Task description:
Output exactly, and only, the lines below from the one with "Click green trigger icon for Value changes" down to the one with "The height and width of the screenshot is (509, 598).". Include both end lines and no pictures.

(Saved entries)
▽

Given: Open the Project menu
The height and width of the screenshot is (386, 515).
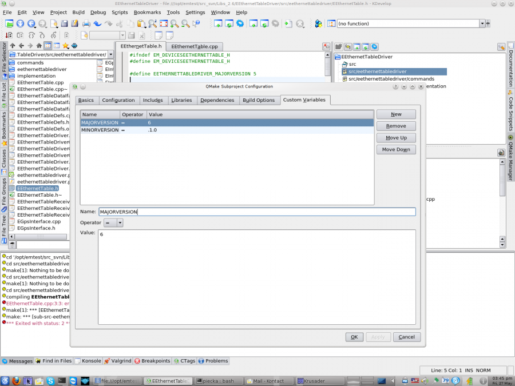Looking at the screenshot, I should click(x=59, y=12).
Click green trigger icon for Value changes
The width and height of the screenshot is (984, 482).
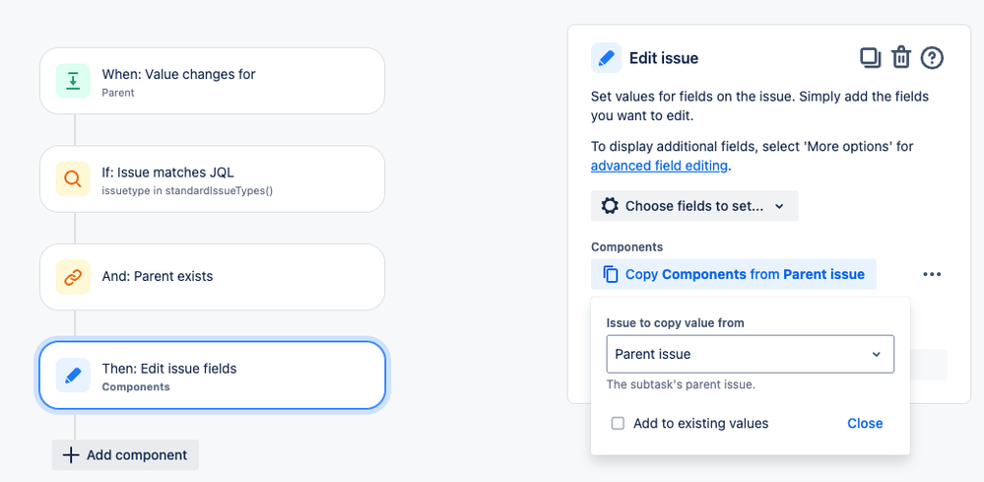pyautogui.click(x=74, y=81)
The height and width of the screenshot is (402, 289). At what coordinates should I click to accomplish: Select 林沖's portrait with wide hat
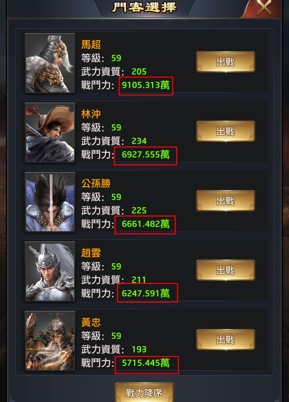click(x=50, y=132)
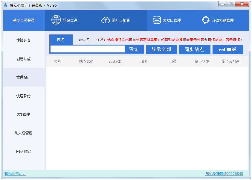252x180 pixels.
Task: Open FTP管理 from the sidebar
Action: click(24, 114)
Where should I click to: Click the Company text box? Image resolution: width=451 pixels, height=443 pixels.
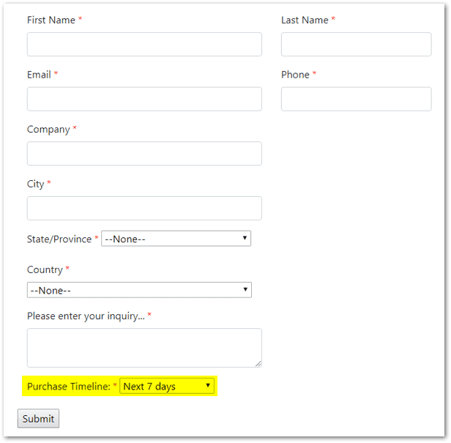click(x=144, y=154)
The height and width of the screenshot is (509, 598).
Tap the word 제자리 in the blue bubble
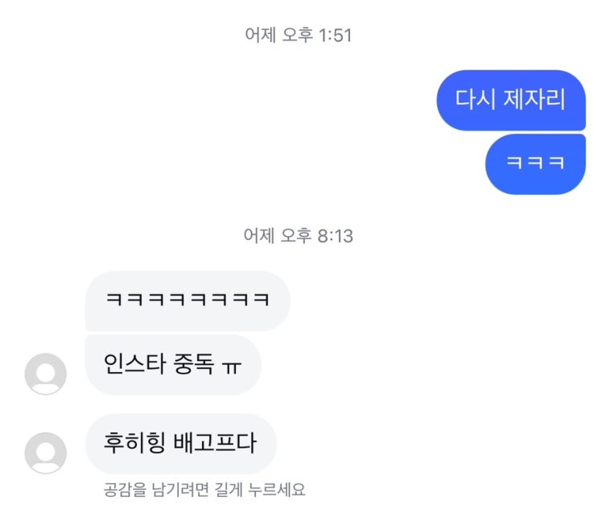(x=534, y=100)
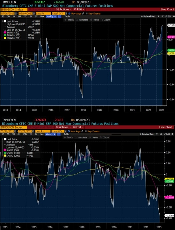This screenshot has width=175, height=230.
Task: Enable Key Events checkbox in Non-Commercial chart
Action: [86, 131]
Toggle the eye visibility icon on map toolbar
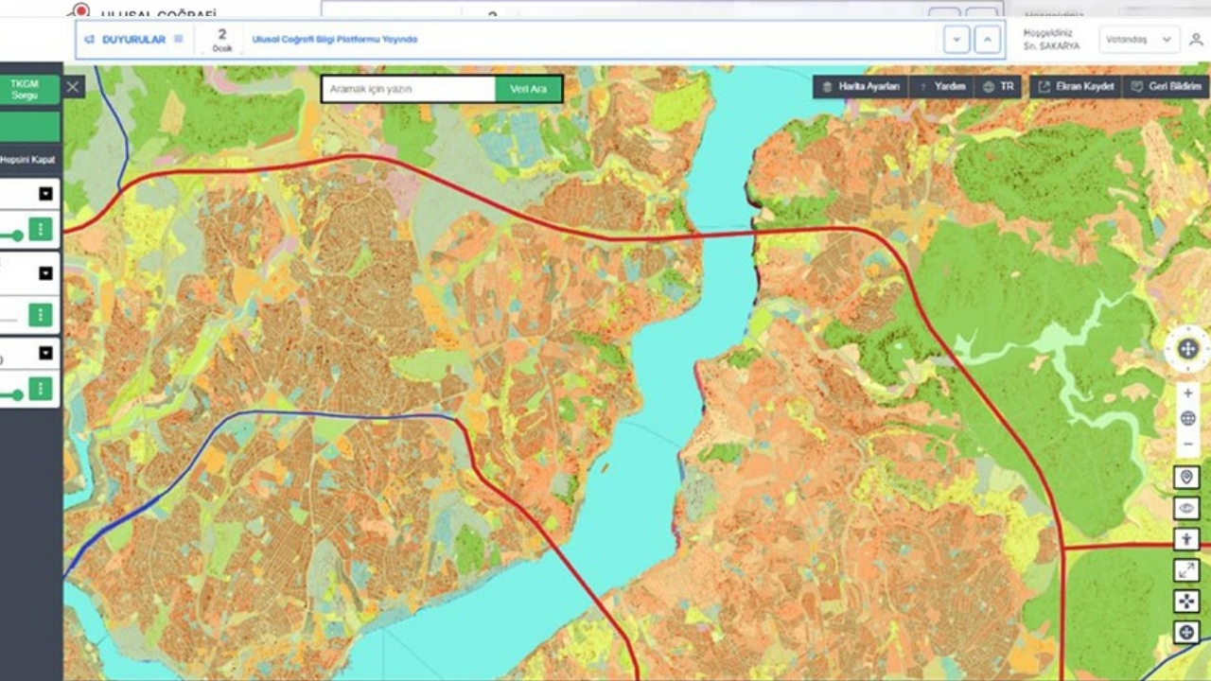 (1186, 508)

△

Response area:
Click green trigger icon for Value changes
The width and height of the screenshot is (984, 482).
pyautogui.click(x=74, y=81)
The height and width of the screenshot is (402, 289). At what coordinates should I click to accomplish: Select 林沖's portrait with wide hat
click(x=50, y=132)
252x180 pixels.
Task: Open FTP管理 from the sidebar
Action: click(24, 114)
Where should I click to: Click the Company text box? Image resolution: width=451 pixels, height=443 pixels.
click(x=144, y=154)
The height and width of the screenshot is (509, 598).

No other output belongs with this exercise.